Cal Poly’s Meraki measured 19 feet, 7 inches and weighed 230 pounds. The team included construction captains: Dillan Quigley (Nipomo, Calif.); Carson Burand (Pueblo, Colo.); Brandon Friedman (Northridge, Calif.); Hailey Bond (Costa Mesa, Calif.); and Jacky Loh (Arcadia, Calif.). The team’s mix captains were Jacky Mata (Oxnard, Calif.); Michael McMahon (Chico, Calif.); Amy Xu (Bakersfield, Calif.); Ashley Cruz (Elk Grove, Calif.); and Kyle Aube (Huntington Beach, Calif). Other team members included Scott Kaufman (Lander, Wyo.) and Grace Melgard (Boise, Idaho).

Cal Poly teams are not new to the concrete canoe winner’s circle. This year marks the university’s 11th top-five finish at nationals in the past dozen years, including consecutive championships from 2010 to 2012.

“Each Cal Poly concrete canoe team benefits from that long-running legacy,” said Buchanan. “You have a strong base of past captains to help you with every part of the project.”
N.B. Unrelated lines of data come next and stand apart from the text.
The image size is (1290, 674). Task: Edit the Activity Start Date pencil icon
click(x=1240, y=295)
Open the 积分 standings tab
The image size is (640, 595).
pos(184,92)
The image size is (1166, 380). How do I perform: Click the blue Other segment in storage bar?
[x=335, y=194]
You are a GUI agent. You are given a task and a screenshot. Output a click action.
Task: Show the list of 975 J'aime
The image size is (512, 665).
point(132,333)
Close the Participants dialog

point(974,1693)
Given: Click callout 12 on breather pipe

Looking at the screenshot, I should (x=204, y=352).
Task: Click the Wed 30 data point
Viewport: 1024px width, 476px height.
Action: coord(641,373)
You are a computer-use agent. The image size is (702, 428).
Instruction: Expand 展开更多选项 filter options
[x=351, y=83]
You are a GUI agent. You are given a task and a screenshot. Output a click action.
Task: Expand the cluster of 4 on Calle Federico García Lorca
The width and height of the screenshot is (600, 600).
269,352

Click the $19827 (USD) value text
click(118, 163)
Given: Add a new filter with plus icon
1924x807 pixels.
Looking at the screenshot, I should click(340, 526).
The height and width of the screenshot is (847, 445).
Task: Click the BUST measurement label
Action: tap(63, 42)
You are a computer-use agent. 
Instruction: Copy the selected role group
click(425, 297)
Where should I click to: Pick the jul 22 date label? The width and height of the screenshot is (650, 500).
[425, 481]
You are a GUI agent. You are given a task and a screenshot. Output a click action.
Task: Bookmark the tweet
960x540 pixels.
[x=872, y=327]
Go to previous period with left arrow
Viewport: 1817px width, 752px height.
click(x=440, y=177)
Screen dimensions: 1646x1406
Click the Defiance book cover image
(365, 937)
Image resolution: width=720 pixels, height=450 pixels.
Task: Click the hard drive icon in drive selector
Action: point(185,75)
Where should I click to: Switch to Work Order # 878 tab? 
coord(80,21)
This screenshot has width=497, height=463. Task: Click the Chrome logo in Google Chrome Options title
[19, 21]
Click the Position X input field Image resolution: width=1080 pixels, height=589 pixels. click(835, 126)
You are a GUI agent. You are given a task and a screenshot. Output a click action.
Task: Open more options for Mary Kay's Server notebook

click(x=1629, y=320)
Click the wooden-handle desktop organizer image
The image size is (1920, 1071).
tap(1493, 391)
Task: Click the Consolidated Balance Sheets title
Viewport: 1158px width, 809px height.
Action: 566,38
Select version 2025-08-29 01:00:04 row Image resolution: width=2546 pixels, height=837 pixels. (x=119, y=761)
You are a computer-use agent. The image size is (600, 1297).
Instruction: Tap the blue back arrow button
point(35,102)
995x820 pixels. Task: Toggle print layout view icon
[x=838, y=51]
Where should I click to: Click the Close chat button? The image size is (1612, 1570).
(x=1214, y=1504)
This year’s event commemorated the 30th anniversary of the National Concrete Canoe Competition, founded by the late R. John Craig, a professor at New Jersey Institute of Technology whose passion for both teaching and canoeing led him to organize the first national concrete canoe event in 1988.

San Diego State University will host the 2018 national competition.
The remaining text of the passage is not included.